**What to work on**.
Return everything from "Focusing on the" down to "in Parisian imaginations." in the Paris book description below, copied word for word.

Paris Dreams, Paris Memories
How did Paris become the world favorite it is today? Charles Rearick argues that we can best understand Paris as several cities in one, each with its own history and its own imaginary shaped by dream and memory. Paris has long been at once a cosmopolitan City of Light and of modernity, a patchwork of time-resistant villages, a treasured heirloom, a hell for the disinherited, and a legendary pleasure dome. Each of these has played a part in making the enchanting, flawed city of our time.
Focusing on the last century and a half, Paris Dreams, Paris Memories makes contemporary Paris understandable. It tells of renewal projects radically transforming neighborhoods and of counter-measures taken to perpetuate the city's historic character and soul. It provides a historically grounded look at the troubled suburbs, barren of monuments and memories, a dumping ground for unwanted industries and people. Further, it tests long-standing characterizations of Paris's uniqueness through comparisons with such rivals as London and Berlin. Paris Dreams, Paris Memories shows that in myriad forms—buildings, monuments, festivities, and artistic portrayals—contemporary Paris gives new life to visions of the city long etched in Parisian imaginations.

**Raw data**.
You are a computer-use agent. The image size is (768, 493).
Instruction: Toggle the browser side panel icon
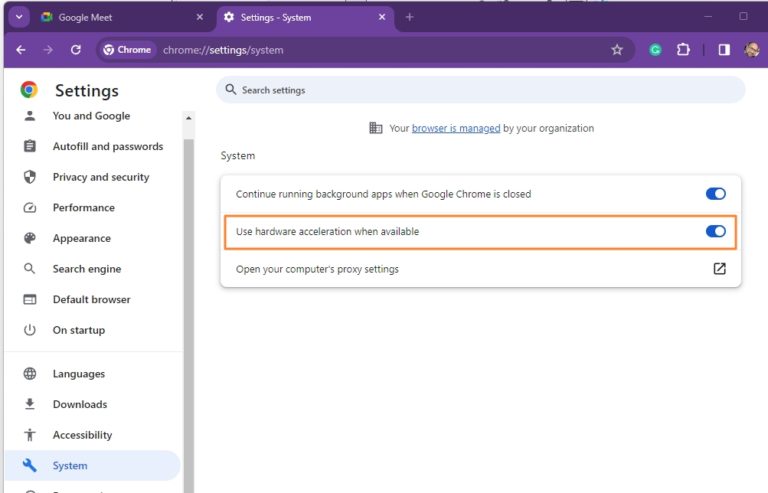[x=724, y=50]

**Correct result**.
Focusing on the last century and a half, Paris Dreams, Paris Memories makes contemporary Paris understandable. It tells of renewal projects radically transforming neighborhoods and of counter-measures taken to perpetuate the city's historic character and soul. It provides a historically grounded look at the troubled suburbs, barren of monuments and memories, a dumping ground for unwanted industries and people. Further, it tests long-standing characterizations of Paris's uniqueness through comparisons with such rivals as London and Berlin. Paris Dreams, Paris Memories shows that in myriad forms—buildings, monuments, festivities, and artistic portrayals—contemporary Paris gives new life to visions of the city long etched in Parisian imaginations.